(Dataset entries)

....

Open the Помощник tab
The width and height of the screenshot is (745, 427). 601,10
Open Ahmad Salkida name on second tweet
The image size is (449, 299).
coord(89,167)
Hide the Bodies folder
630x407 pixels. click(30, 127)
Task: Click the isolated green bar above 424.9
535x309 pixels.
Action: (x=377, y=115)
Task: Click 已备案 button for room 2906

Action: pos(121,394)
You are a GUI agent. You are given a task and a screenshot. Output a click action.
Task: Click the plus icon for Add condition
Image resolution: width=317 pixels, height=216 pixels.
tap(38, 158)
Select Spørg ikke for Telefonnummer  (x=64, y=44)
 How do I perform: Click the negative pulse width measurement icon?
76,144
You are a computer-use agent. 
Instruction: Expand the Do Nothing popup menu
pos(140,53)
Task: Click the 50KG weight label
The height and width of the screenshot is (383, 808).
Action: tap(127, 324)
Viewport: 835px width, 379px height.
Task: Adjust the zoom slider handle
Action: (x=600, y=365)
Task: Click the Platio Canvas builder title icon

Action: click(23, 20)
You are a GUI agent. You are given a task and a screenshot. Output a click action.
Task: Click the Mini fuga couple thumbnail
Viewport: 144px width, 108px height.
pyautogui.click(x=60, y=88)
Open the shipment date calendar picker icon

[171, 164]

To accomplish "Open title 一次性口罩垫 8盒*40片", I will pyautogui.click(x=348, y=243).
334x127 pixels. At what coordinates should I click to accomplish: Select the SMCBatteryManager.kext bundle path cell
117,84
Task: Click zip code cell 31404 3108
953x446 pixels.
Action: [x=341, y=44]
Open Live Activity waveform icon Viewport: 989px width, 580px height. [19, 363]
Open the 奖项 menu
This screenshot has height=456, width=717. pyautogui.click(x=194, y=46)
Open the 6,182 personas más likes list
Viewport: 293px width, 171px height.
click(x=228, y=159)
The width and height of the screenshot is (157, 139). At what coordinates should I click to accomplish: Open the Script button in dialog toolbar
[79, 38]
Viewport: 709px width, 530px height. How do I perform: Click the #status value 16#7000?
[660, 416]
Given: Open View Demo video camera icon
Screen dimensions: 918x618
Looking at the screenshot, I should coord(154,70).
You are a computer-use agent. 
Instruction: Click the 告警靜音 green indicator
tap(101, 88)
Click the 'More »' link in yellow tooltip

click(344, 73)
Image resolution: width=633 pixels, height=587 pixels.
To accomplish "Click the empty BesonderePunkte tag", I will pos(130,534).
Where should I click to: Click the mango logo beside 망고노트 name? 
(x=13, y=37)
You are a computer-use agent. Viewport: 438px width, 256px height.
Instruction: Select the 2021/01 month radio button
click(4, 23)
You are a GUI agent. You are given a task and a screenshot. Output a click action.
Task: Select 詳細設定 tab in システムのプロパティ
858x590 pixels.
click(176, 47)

....

EXERCISE GOAL
In the data above, find the line containing "Open the 奖项 menu", then copy it and every later line exactly.

SOLUTION TO THIS PROBLEM
Open the 奖项 menu
This screenshot has height=456, width=717. pyautogui.click(x=194, y=46)
Open the 6,182 personas más likes list
Viewport: 293px width, 171px height.
click(x=228, y=159)
The width and height of the screenshot is (157, 139). At what coordinates should I click to accomplish: Open the Script button in dialog toolbar
[79, 38]
Viewport: 709px width, 530px height. How do I perform: Click the #status value 16#7000?
[660, 416]
Given: Open View Demo video camera icon
Screen dimensions: 918x618
Looking at the screenshot, I should coord(154,70).
You are a computer-use agent. 
Instruction: Click the 告警靜音 green indicator
tap(101, 88)
Click the 'More »' link in yellow tooltip

click(344, 73)
Image resolution: width=633 pixels, height=587 pixels.
To accomplish "Click the empty BesonderePunkte tag", I will pos(130,534).
Where should I click to: Click the mango logo beside 망고노트 name? 
(x=13, y=37)
You are a computer-use agent. Viewport: 438px width, 256px height.
Instruction: Select the 2021/01 month radio button
click(4, 23)
You are a GUI agent. You are given a task and a screenshot. Output a click action.
Task: Select 詳細設定 tab in システムのプロパティ
858x590 pixels.
click(176, 47)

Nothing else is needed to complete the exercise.